Bryan Hymel canceló tan sobre la hora que sus fotos en los ensayos adornan el programa que ha debido agregar una hojita supletoria para la biografía de su sustituto (No vaya nadie a pensar que ha habido alguna explicación del motivo de las dos cancelaciones). Seguramente Kang es lo mejor que se pudo encontrar con tan poco tiempo y semejante parte. Cantó aceptablemente (con fea voz y sus agudos fijos de siempre) los dos primeros actos, y se hundió en los últimos a partir del gran dúo, que sencillamente es demasiado, como el resto, para él. Hizo mal el grupo de espectadores que lo abucheó al final porque se hubieran quedado sin representación (ignoro si podrá cantar todas las funciones restantes ni con qué efectos sobre su órgano vocal). Más bien habría que preguntar por qué, con tantas funciones, se previó desde el principio un intéprete del papel: deberían haber sido dos o tres (los hay, e incluso mejores que Hymel como ya han podido demostrarlo). Así que, como en casi todos los teatros, el problema principal reside en el criterio de contratación.

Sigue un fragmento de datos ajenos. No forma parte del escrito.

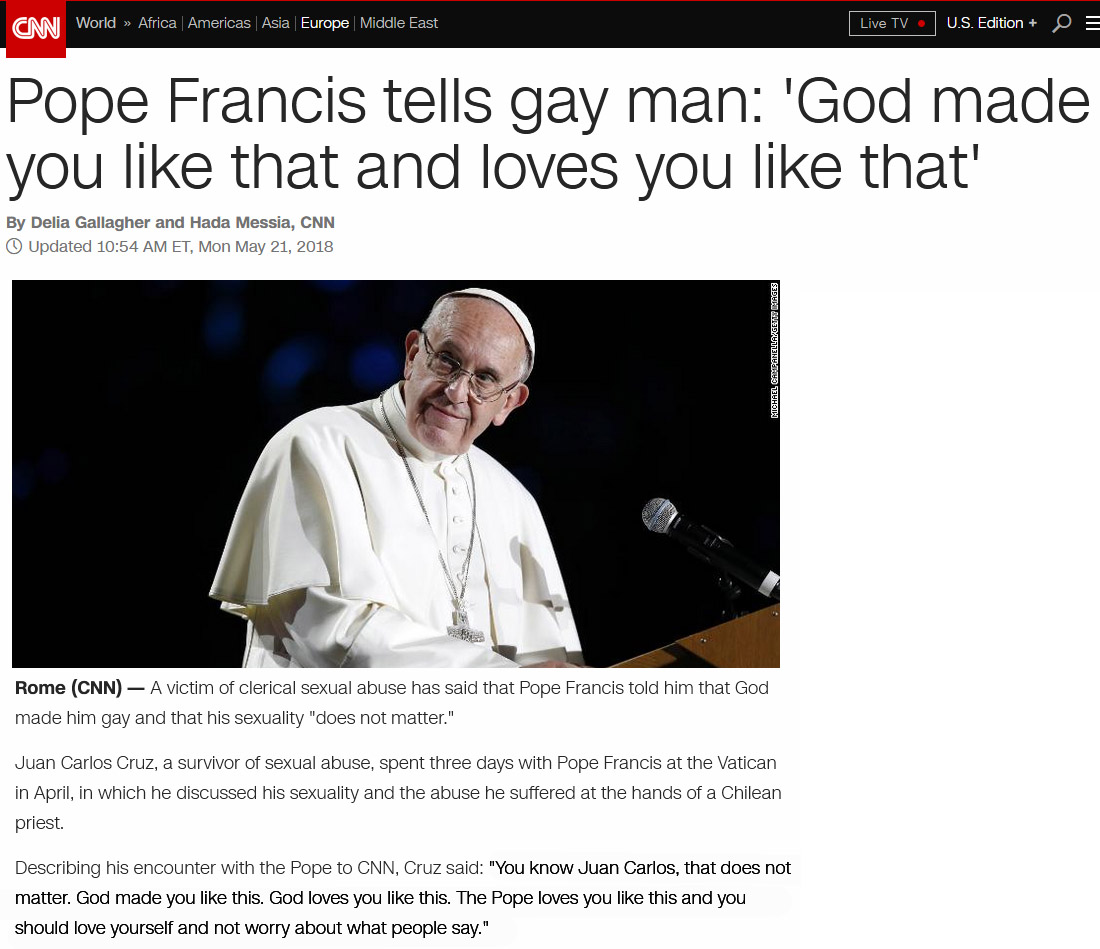Click the World section link
Screen dimensions: 1100x949
coord(95,23)
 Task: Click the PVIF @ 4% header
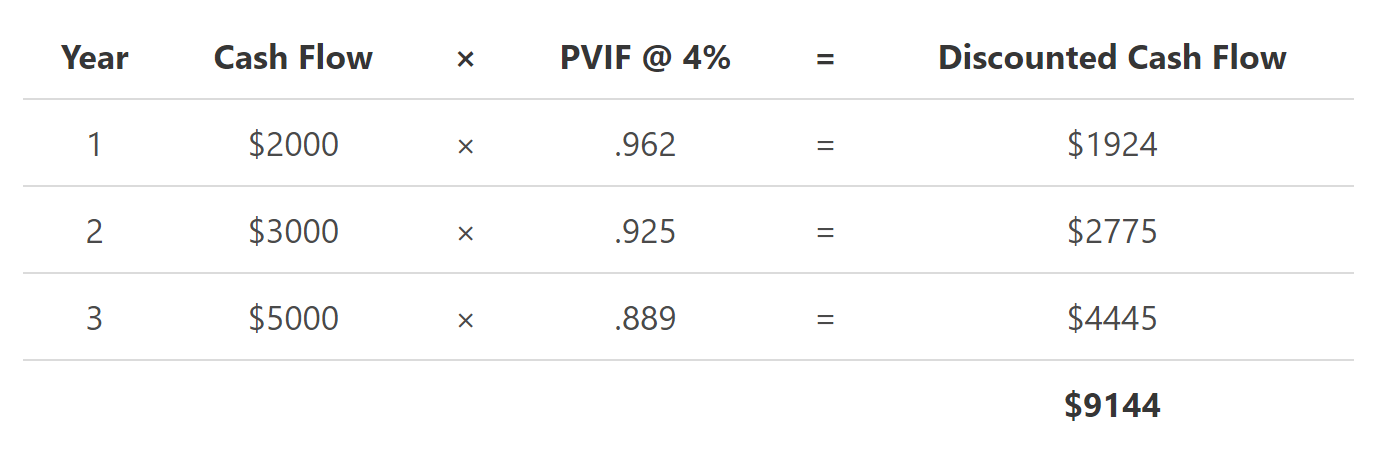[645, 58]
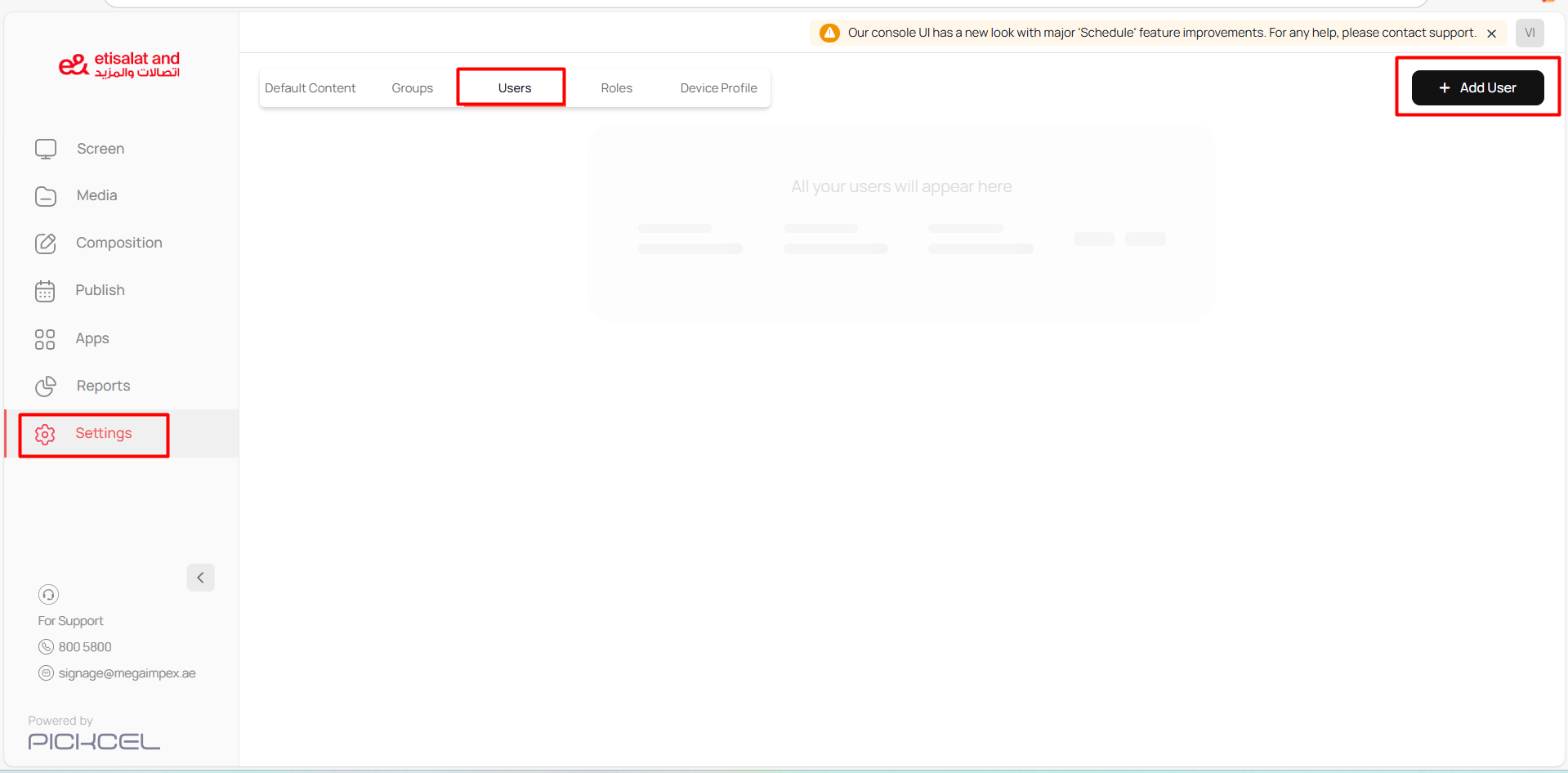Click the Composition pencil icon
Image resolution: width=1568 pixels, height=773 pixels.
[x=46, y=244]
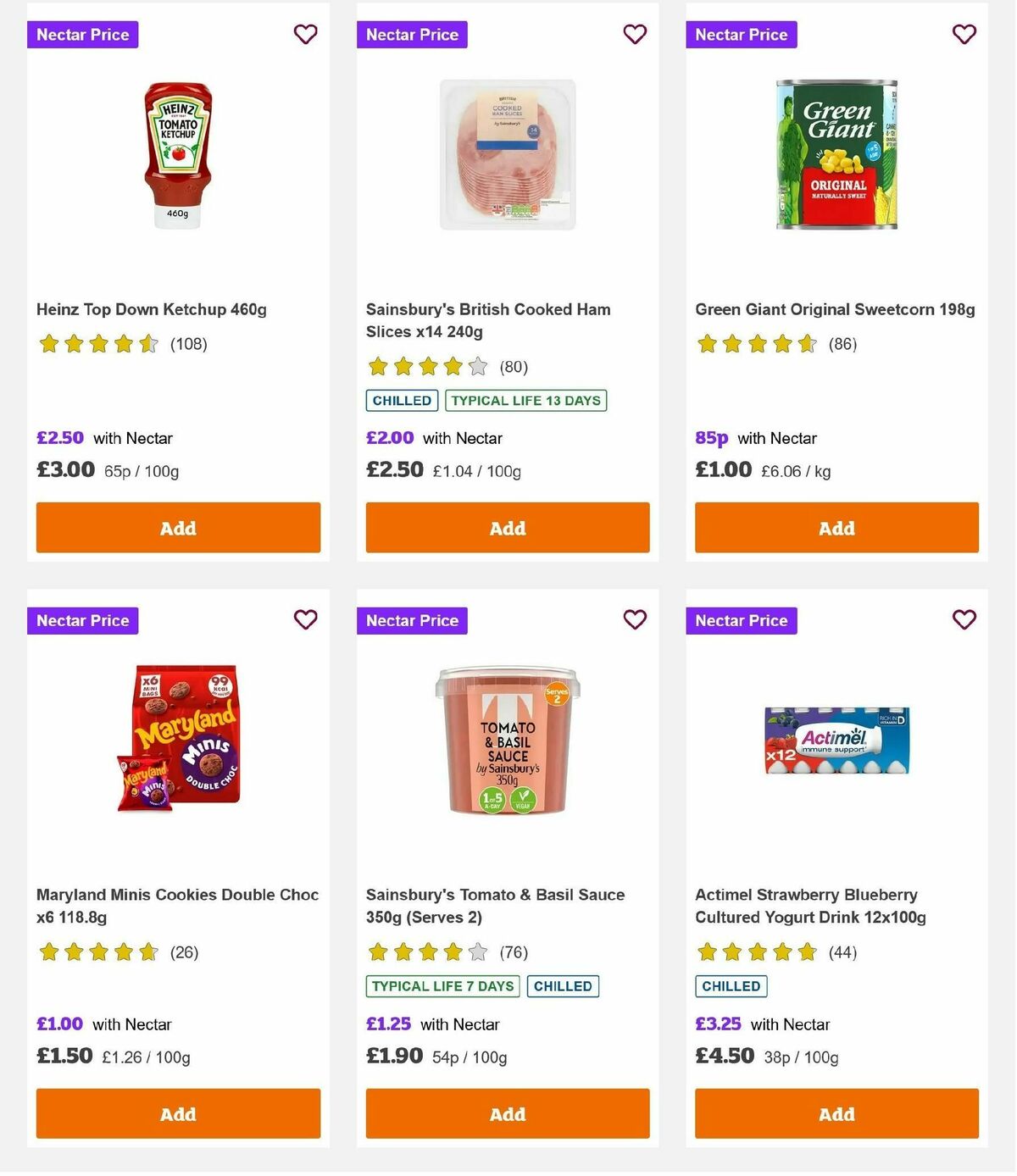
Task: Click the CHILLED tag on Actimel
Action: click(x=731, y=986)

Sempey hizo un muy satisfactorio Nevers, que le fue muy festejado y con razón. Deshayes, ovacionada, cantó un buen Urbain, pero ni la figura es ahora la mejor ni la voz, que es más voluminosa, tan fresca sobre todo en el registro agudo. Sólo cantó ‘Nobles seigneurs, salut’ porque se suprimió (con buen criterio, porque sólo fue introducido más tarde, en 1848 y para la mítica Alboni) el rondó del segundo acto.
Del numeroso grupo de comprimarios, todos correctos, destacaron en particular Cyrille Dubois (Tavannes, primer monje), Élodie Hache (corifea, joven católica, gitana), también muy aplaudidos por la asistencia que casi colmaba la inmensa sala.